In the opening scene of Carnage, shot from an impassive distance, one young boy whacks another upside the head with a large stick, hard enough to break teeth. The rest of the film, shot in much closer quarters, unfolds in a single apartment building, as the aggressor’s parents (Kate Winslet and Christoph Waltz) and the victim’s parents (Jodie Foster and John C. Reilly) meet to discuss the incident.
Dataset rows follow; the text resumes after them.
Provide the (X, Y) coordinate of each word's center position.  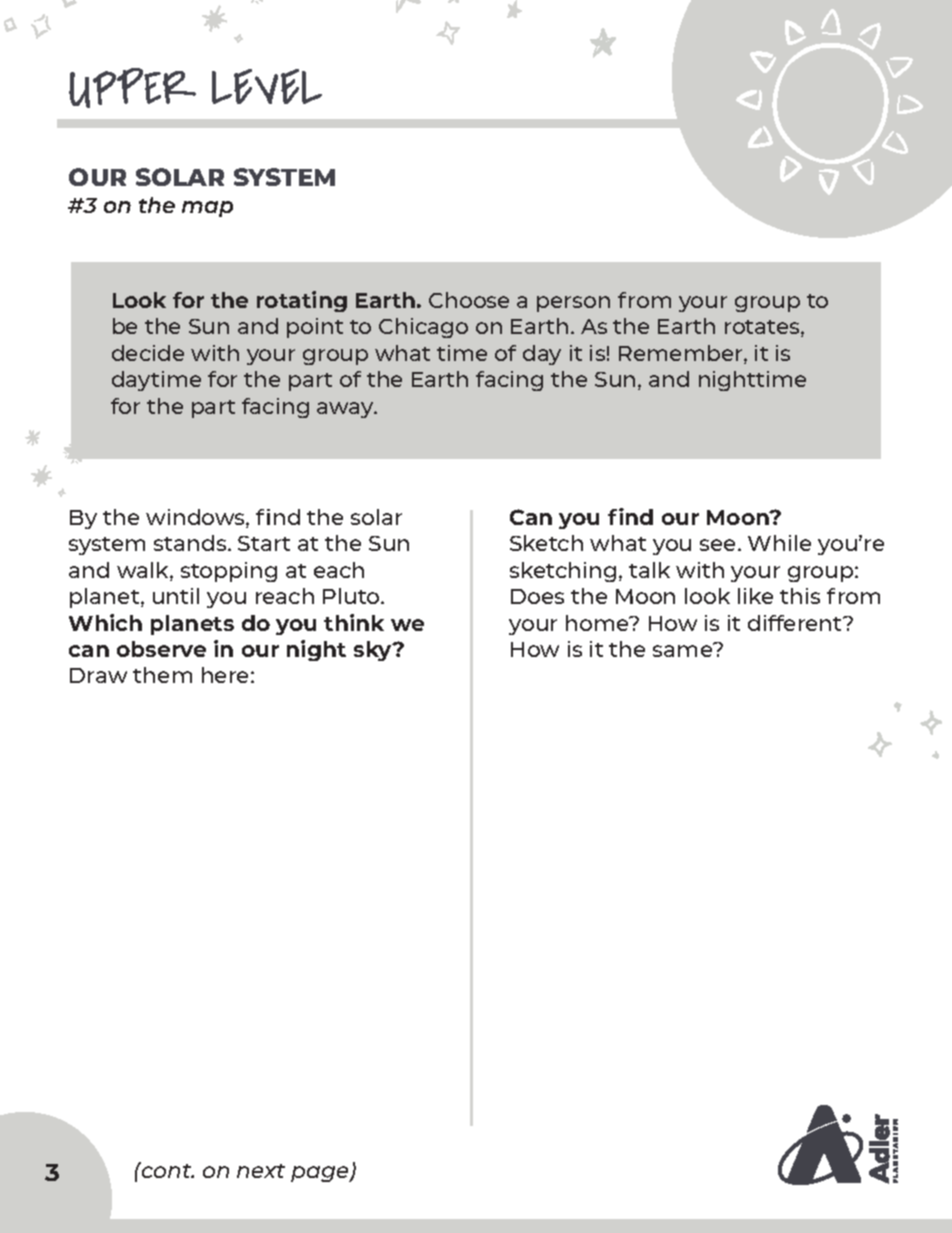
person (573, 304)
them (162, 675)
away (346, 410)
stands (191, 543)
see (719, 545)
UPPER (132, 88)
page (321, 1174)
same (684, 650)
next (261, 1171)
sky (374, 651)
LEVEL (267, 86)
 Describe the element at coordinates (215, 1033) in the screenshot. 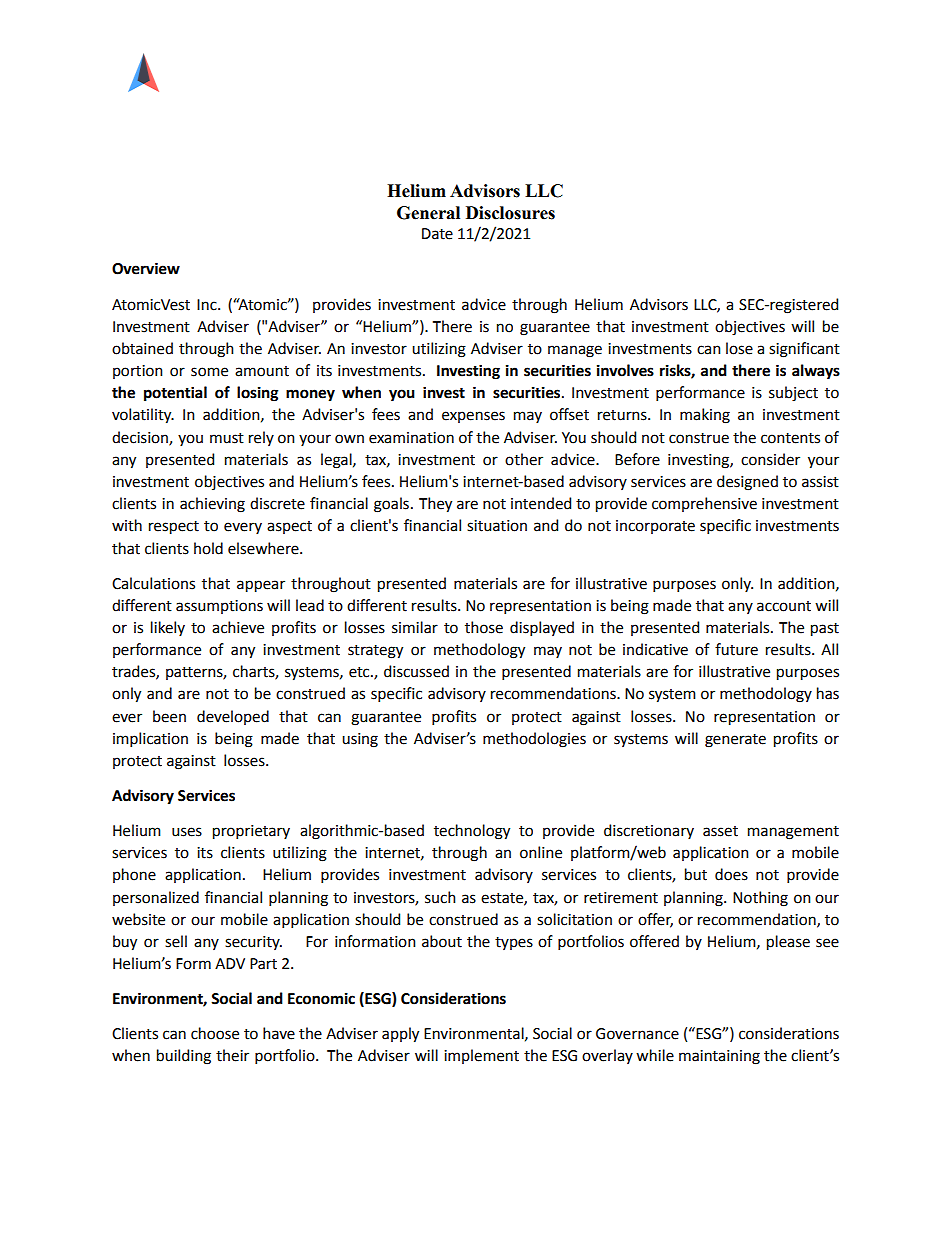

I see `choose` at that location.
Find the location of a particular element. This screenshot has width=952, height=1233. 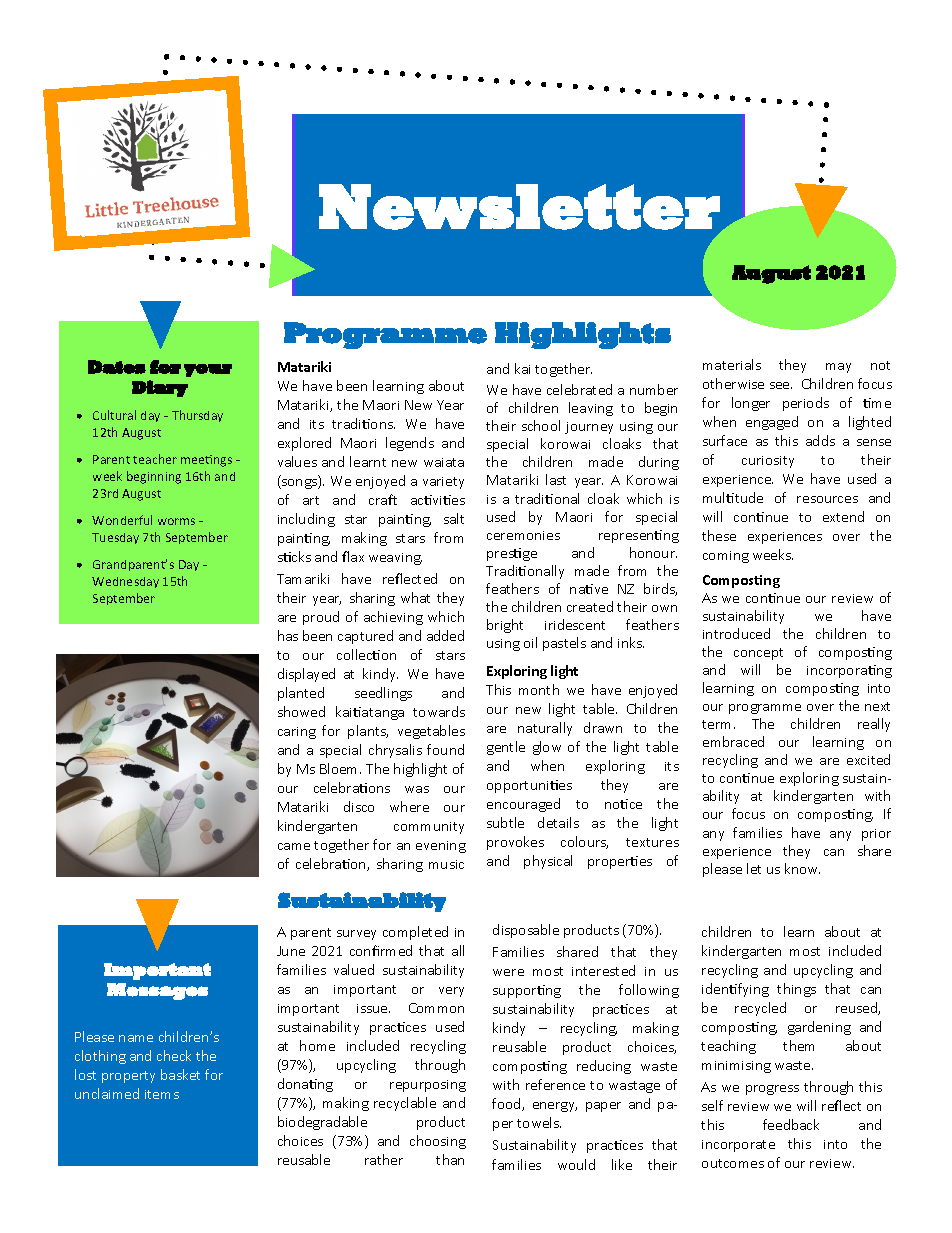

Wednesday is located at coordinates (125, 582).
Being adults, of course, they’re certain to air any differences in opinion with civility and mutual respect, unlike their offspring. And failing that, surely the visiting couple will just leave, rather than stick around to be insulted further? Right?

Wrong, alas, because Roman Polanski’s latest film—as smartly directed and capably acted as you’d expect, given the talent involved—is adapted from God of Carnage, an inexplicably acclaimed stage play by Yasmina Reza (Art) that represents all the worst aspects of contemporary theater. It’s the sort of gleefully scabrous chamber piece that delights in exposing its characters as ugly, self-absorbed assholes hiding beneath a thin veneer of polite behavior, and its ping-pong hostility becomes tiresome in a hurry. Only a person with antisocial personality disorder (the serial-killer diagnosis) would identify with these cartoon versions of flawed humanity. As a businessman constantly distracted by his cell phone, Waltz has the juiciest role and the funniest lines, but not even he can entirely escape Reza’s moralistic straitjacket.